Was Einzelne bzw. Initiativen dabei konkret leisten können, zeigt sich in der allmählichen Entstehung der Nachbarschaftsinitiative. Vieles wird im Grunde mit einfachen Mitteln erreicht, ist für sich genommen „keine große Sache“, wie die Begleitung zu Terminen bei Arzt, Anwalt oder zu Behörden zur Übersetzung, Malstunden mit den Kindern. Aber auch hier wird nichts verklärt oder verschönert, kein „Samariterkitsch“ nach dem Motto: es ist alles ganz einfach, alle sind glücklich, alle sind dankbar, alles ist gut. Denn neben Erfolgserlebnissen, gibt es auch Rückschläge und Schwierigkeiten: Material, das nach einer Woche Abwesenheit verschwunden ist, aus Handtaschen gestohlenes Geld, Überforderung mit den vielen Kindern, das Ausbleiben einer erhofften Unterstützung, organisatorische Herausforderungen bei sehr kurzfristigen Bitten um Hilfe, Anrufe zu jeder Tages- und Nachtzeit und die Zeit, die trotz vieler Mitstreiter, nie zu reichen scheint. Tatsächlich können Marina Naprushkina und ihre Mitstreiter schon mit einfachen Mitteln und dank zunehmender Unterstützung durch viele Helfer einiges bewirken. Es ist aber oft genug viel Arbeit, die einiges an Organisation, Kraft, Hartnäckigkeit, Engagement und Zeit erfordert. Beim Lesen war ich meinerseits immer wieder beeindruckt von der Ausdauer und dem Engagement der Autorin und ihrer Mithelfer.

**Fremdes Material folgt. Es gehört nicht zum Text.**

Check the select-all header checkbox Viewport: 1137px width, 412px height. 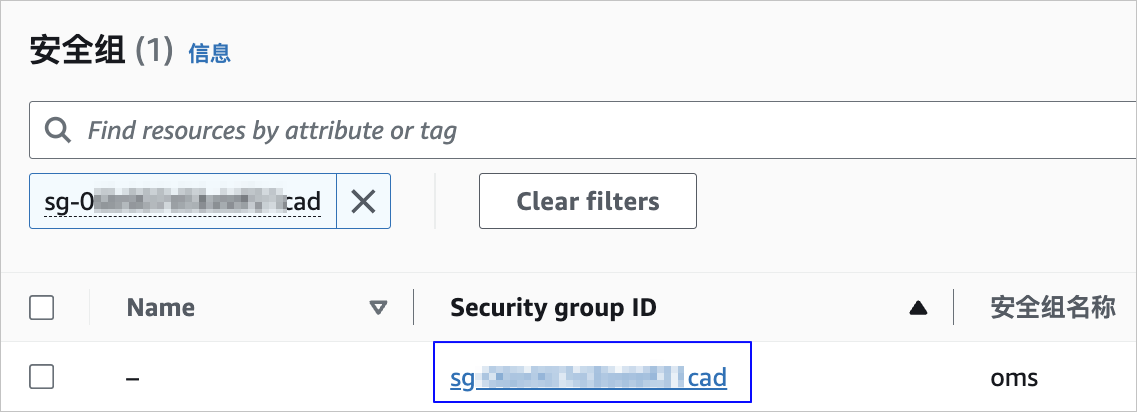tap(41, 308)
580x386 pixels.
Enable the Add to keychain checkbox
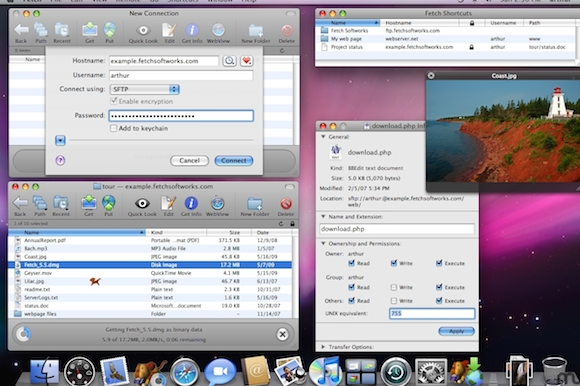[114, 128]
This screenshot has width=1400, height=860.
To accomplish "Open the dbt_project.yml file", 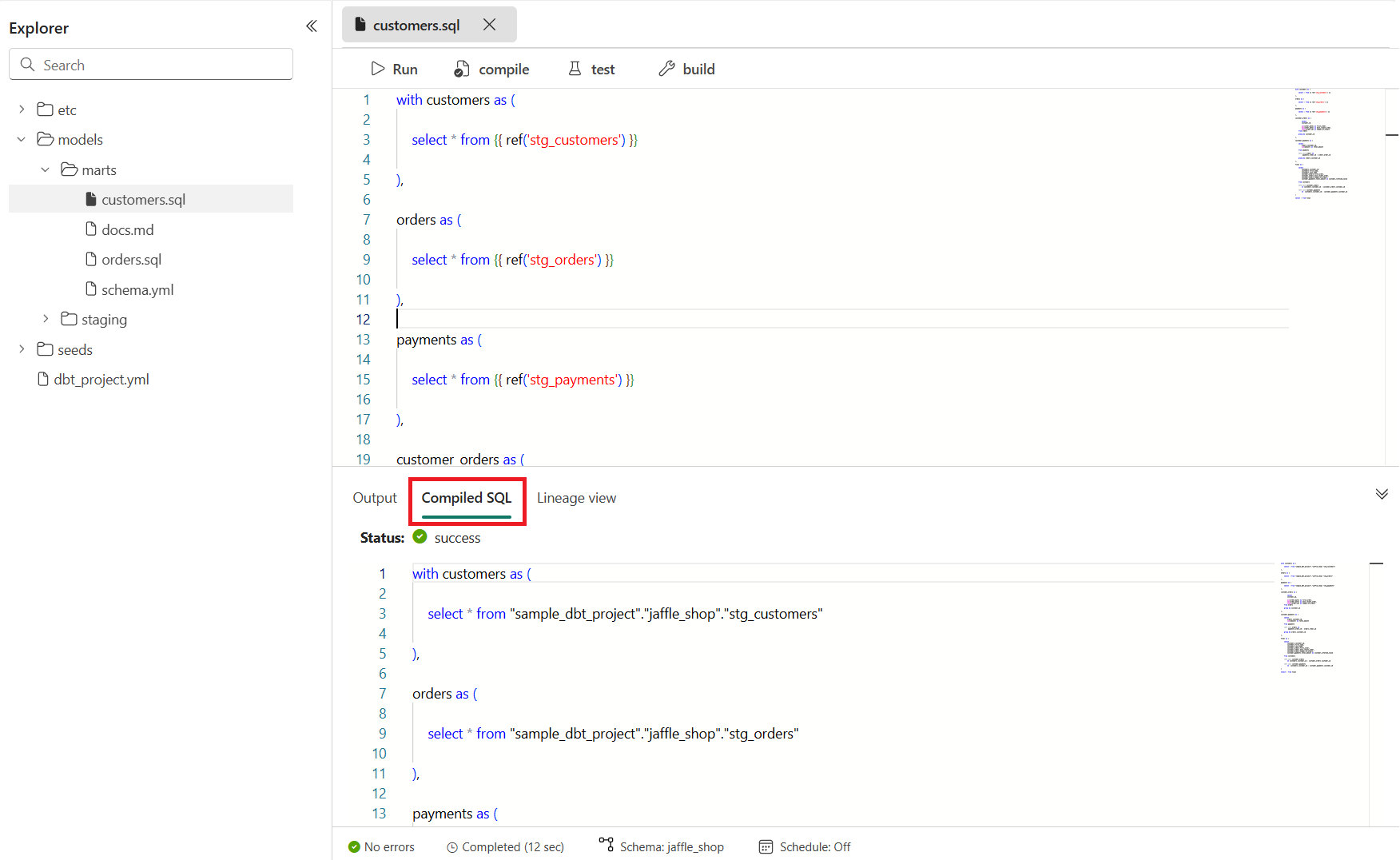I will [101, 379].
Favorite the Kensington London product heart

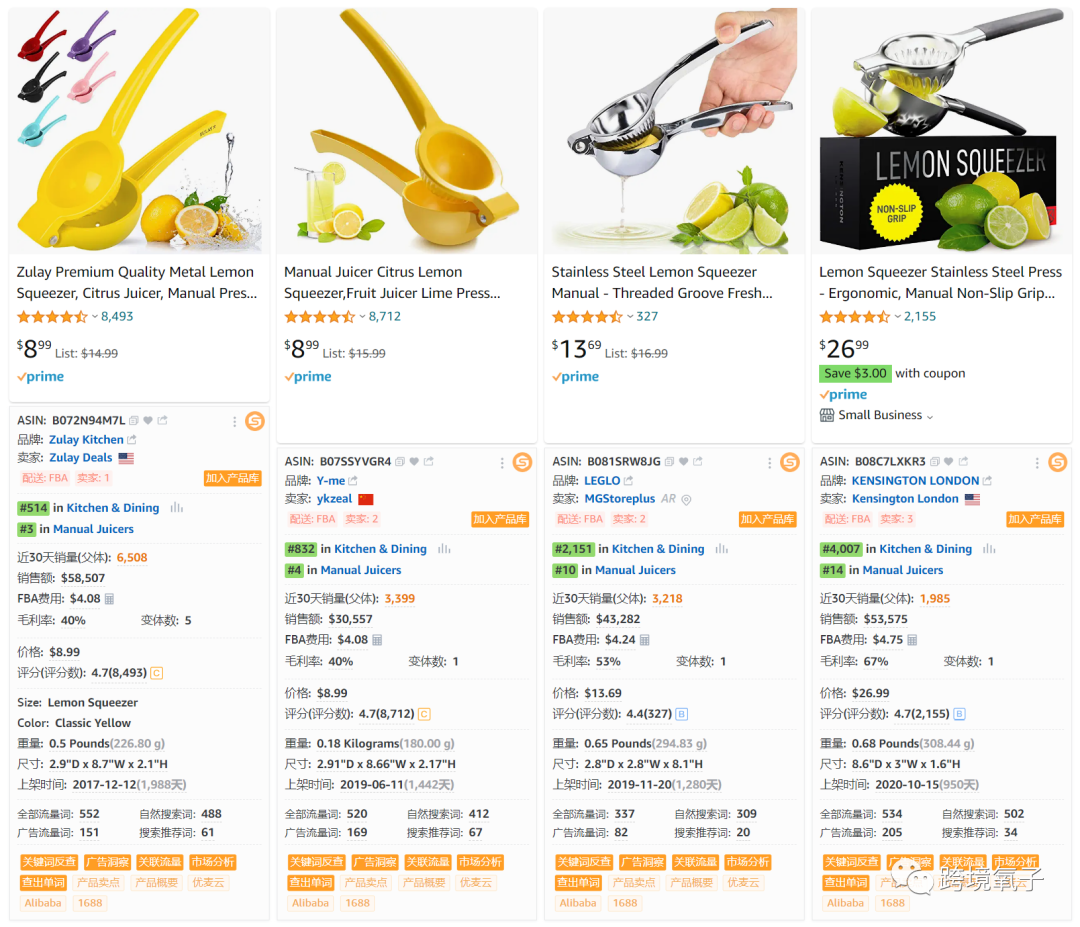coord(948,461)
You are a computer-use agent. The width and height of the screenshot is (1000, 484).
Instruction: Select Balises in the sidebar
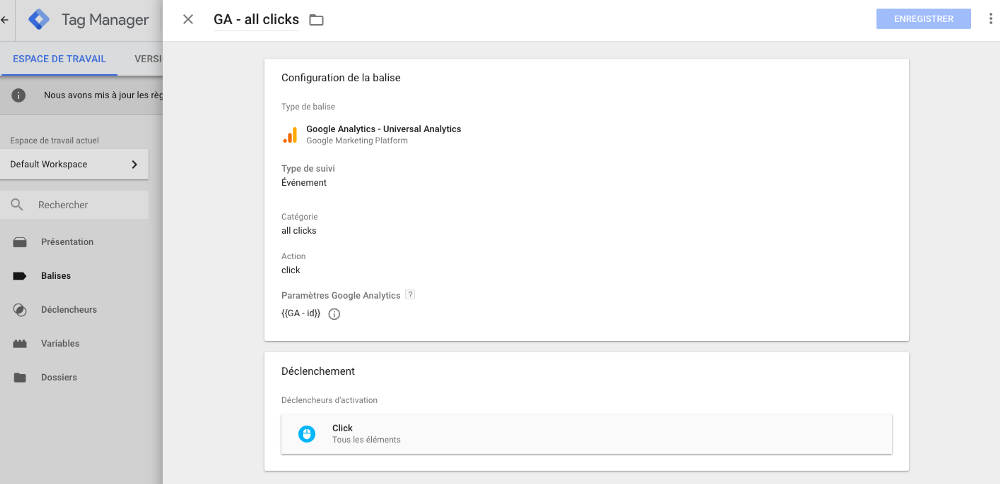coord(55,276)
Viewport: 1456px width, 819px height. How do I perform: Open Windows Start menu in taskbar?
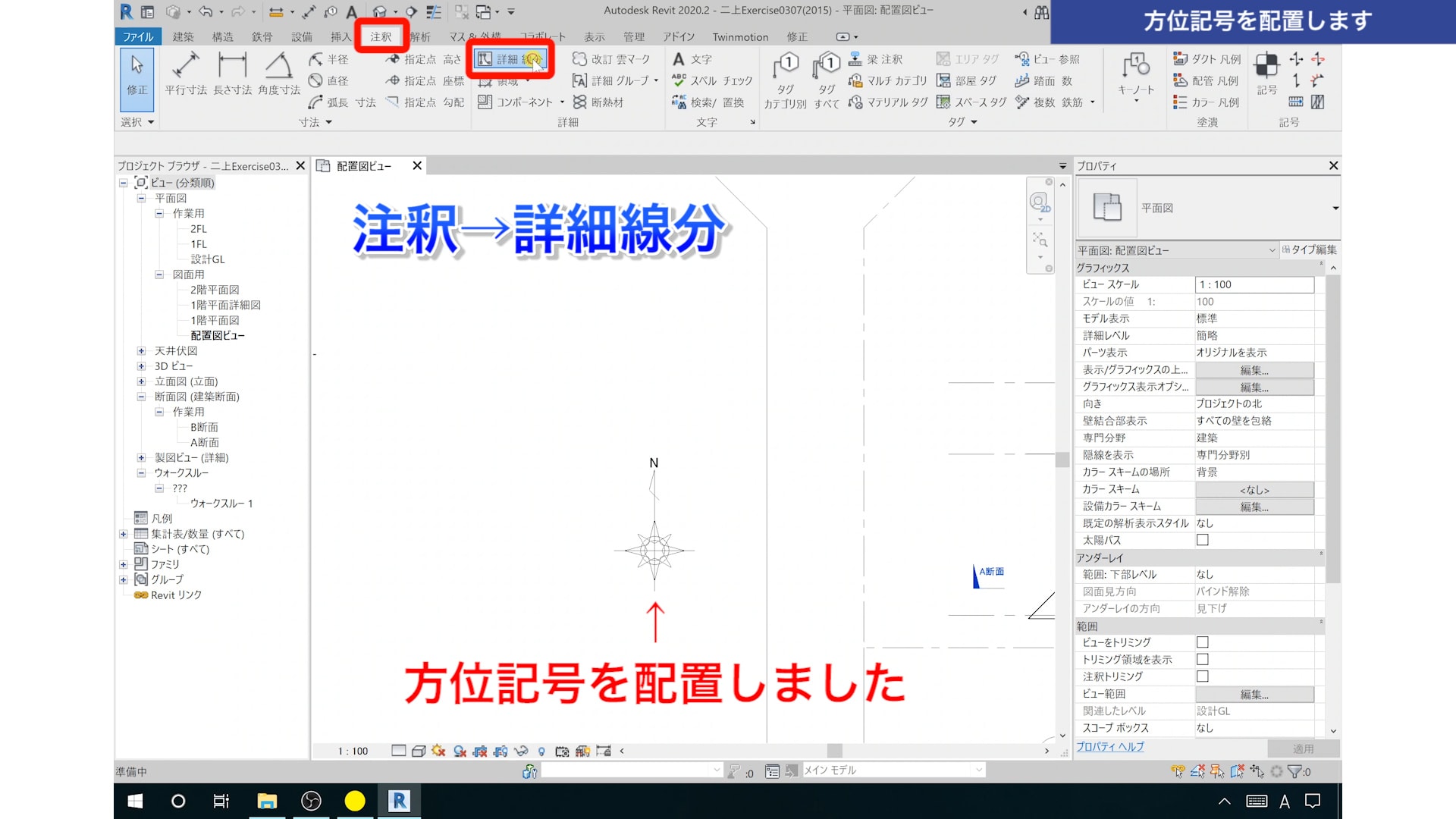pyautogui.click(x=136, y=801)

Zusammenfassend würde ich sagen, dass mir das Buch vor allem deswegen sehr gut gefallen hat, weil es einerseits klar und nüchtern verfasst ist, andererseits aber trotzdem (oder gerade deswegen) von tiefer Menschlichkeit zeugt. Außerdem zeigt es ein sehr differenziertes Bild und zwar in alle Richtungen, kein Schwarz-Weiß-Bild nach dem Muster „Böse Behörden / arme Flüchtlinge“ (natürlich auch nicht in die anderen Richtung). Letztlich geht es vor allem um das soziale Miteinander, um gesellschaftliche Solidarität bereits auf lokaler, nachbarschaftlicher Ebene und damit um ganz grundsätzliche Fragen jenseits von Asylrecht oder Einwanderung.